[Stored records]
◆ ◆ ◆ ◆

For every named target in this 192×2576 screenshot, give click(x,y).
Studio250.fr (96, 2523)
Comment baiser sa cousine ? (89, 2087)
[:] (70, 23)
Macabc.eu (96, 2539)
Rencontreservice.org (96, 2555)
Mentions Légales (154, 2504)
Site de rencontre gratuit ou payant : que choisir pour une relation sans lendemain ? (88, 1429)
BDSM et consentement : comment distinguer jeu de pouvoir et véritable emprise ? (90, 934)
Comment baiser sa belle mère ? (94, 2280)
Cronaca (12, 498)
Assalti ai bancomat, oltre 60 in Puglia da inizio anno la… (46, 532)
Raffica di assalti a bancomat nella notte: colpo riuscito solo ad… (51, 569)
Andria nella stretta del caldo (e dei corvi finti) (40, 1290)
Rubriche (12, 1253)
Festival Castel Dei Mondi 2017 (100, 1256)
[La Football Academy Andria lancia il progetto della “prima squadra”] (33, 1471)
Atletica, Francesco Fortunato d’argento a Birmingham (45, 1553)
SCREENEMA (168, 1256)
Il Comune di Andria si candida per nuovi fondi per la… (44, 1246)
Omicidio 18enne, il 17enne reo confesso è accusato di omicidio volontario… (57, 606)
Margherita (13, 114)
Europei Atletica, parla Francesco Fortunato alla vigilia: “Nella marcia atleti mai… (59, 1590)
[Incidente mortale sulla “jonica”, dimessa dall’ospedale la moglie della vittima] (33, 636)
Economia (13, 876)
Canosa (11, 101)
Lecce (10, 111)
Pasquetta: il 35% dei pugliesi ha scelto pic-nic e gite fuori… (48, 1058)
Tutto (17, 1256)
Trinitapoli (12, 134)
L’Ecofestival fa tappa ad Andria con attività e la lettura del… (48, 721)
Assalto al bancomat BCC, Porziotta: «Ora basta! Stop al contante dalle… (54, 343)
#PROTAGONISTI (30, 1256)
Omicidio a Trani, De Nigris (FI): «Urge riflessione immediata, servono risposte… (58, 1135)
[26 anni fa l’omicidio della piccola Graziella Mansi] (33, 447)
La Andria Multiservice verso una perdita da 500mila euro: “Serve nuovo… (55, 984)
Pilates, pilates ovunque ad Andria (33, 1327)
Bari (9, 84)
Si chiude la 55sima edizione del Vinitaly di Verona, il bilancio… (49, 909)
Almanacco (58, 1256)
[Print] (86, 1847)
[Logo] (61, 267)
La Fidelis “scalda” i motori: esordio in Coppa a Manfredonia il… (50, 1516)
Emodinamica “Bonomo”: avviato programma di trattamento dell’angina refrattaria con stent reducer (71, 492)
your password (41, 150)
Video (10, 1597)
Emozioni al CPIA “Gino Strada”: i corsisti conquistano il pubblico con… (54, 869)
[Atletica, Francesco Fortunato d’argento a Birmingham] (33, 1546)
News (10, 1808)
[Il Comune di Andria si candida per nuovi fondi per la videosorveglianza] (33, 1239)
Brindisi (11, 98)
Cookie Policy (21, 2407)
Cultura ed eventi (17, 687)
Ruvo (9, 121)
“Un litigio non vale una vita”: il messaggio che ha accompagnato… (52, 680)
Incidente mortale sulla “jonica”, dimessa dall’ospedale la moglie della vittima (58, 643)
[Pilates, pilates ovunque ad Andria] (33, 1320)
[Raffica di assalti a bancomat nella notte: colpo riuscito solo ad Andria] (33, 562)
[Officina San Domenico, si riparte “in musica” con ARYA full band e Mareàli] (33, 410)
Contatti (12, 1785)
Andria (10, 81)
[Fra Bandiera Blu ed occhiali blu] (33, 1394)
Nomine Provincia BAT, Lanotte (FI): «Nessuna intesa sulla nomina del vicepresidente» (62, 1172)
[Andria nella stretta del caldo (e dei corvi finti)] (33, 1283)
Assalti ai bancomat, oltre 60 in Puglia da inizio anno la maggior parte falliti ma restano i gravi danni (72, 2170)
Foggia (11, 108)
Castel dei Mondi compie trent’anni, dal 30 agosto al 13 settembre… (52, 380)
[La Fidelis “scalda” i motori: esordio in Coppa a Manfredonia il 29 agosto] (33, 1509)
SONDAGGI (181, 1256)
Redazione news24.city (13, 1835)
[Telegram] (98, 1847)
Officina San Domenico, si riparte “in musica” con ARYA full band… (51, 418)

◆ ◆ ◆ ◆

### GOAL OF THE EXERCISE
A count is needed of the lines in the entries that contain "anno". Supply only that number.

### EXERCISE ANSWER
2